Each line from the one containing "This screenshot has height=655, width=810." to the end of the material below is to be restated exactly, with pictures skipped.

[Information supplied]

○ ○ ○ ○

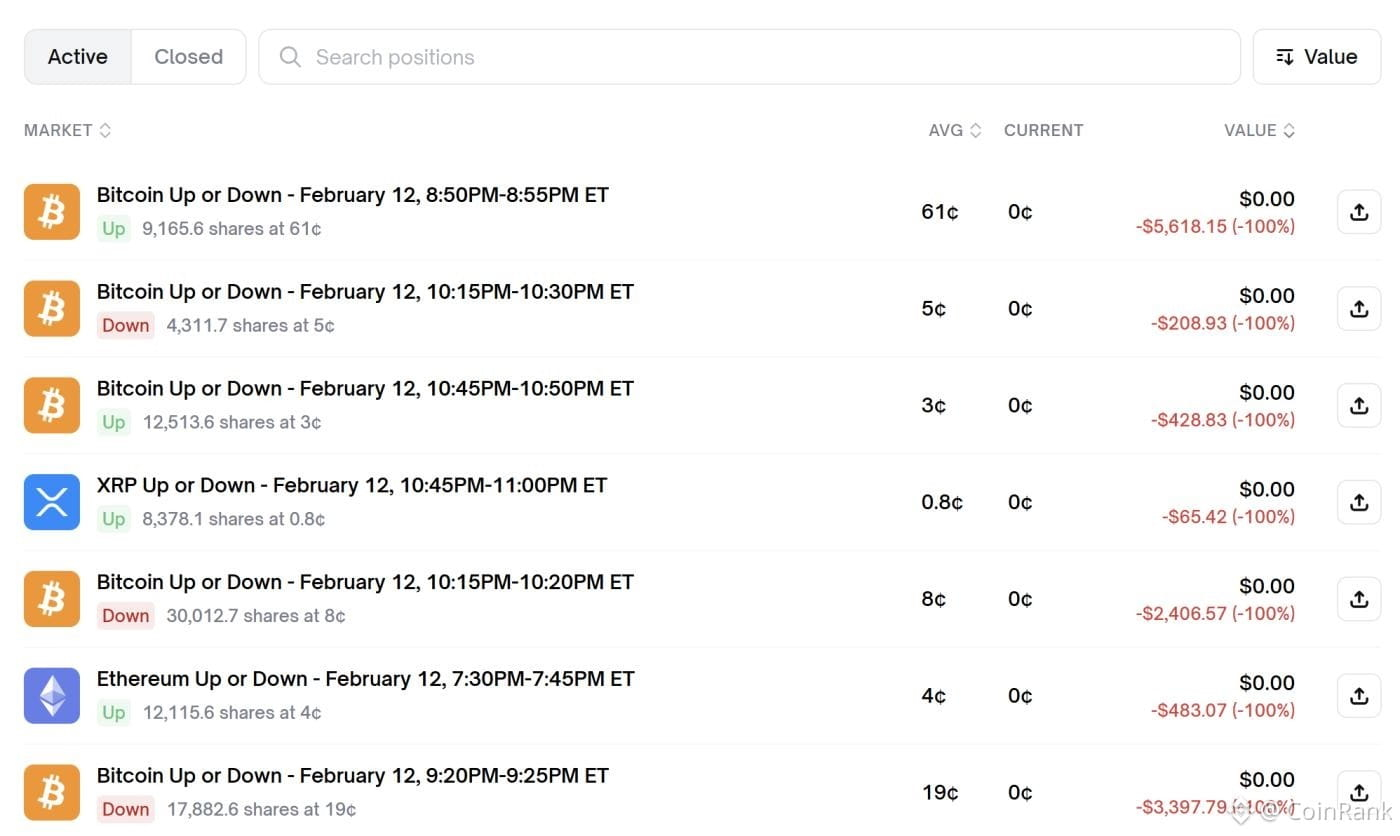This screenshot has width=1400, height=836.
Task: Share the Bitcoin 10:15PM-10:20PM position
Action: [x=1358, y=599]
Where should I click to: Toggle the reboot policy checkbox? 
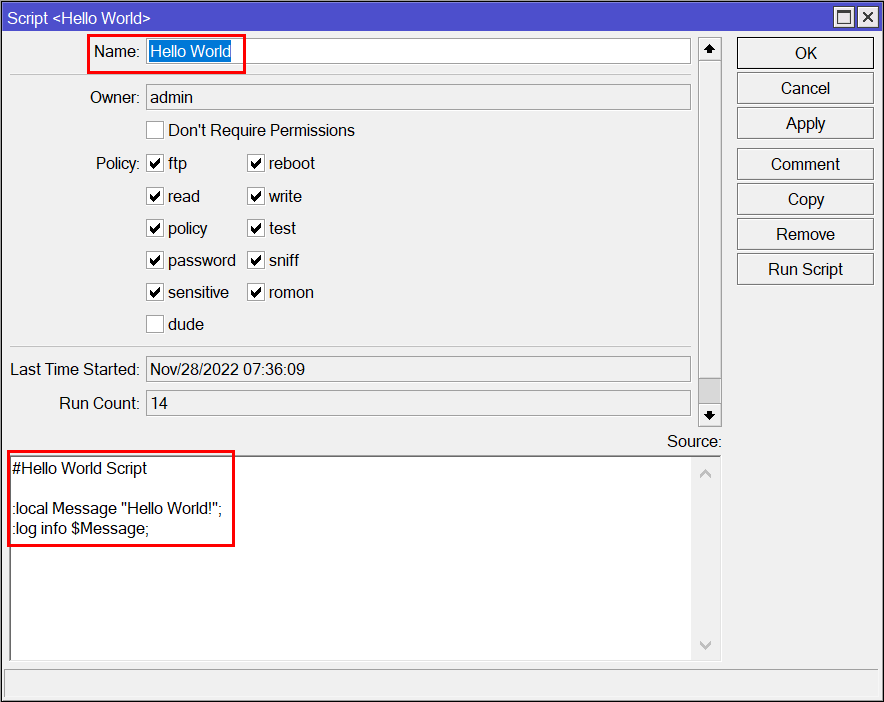pos(256,164)
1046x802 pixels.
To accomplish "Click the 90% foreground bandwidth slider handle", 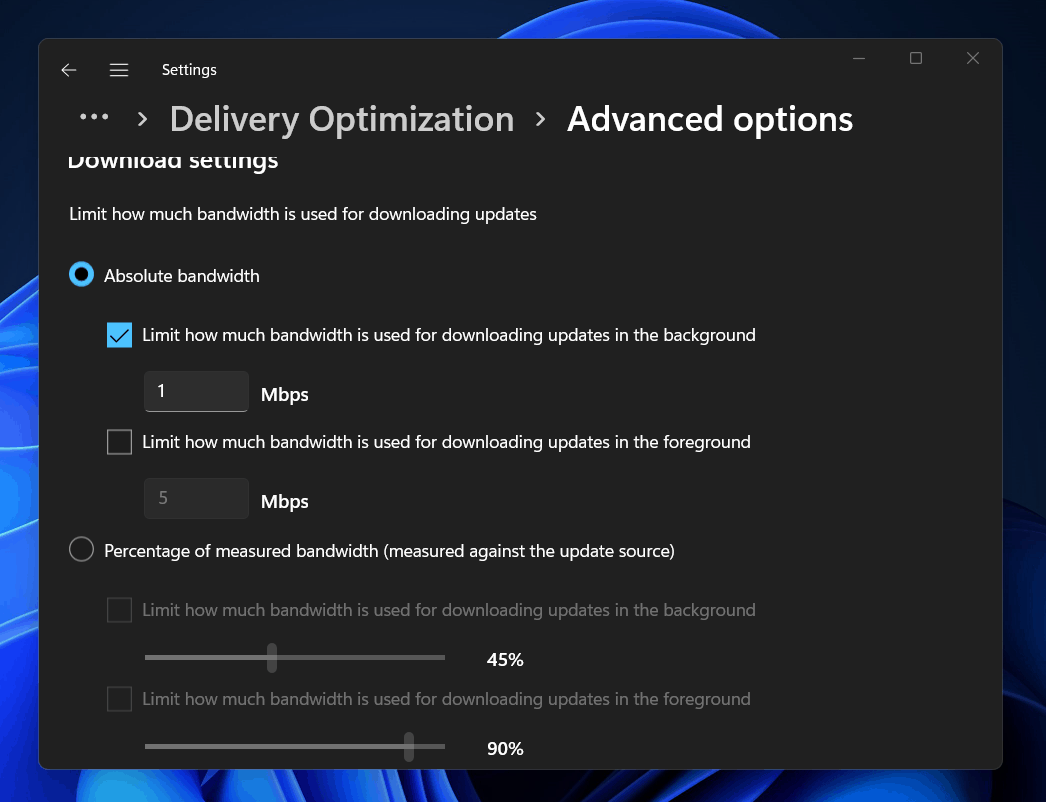I will click(x=408, y=747).
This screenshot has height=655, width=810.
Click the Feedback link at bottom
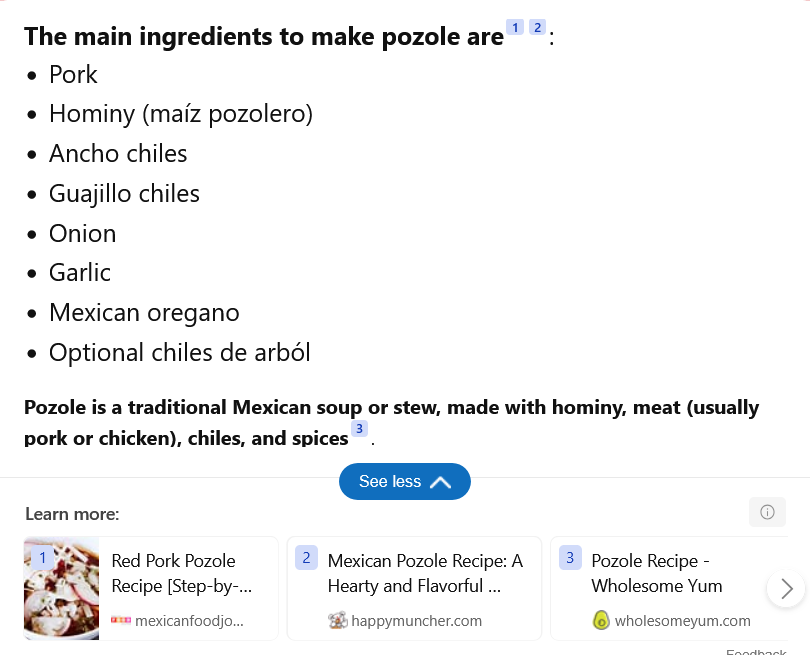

○ ○ ○ ○

[Written response]
This screenshot has height=655, width=810.
Click the Feedback link at bottom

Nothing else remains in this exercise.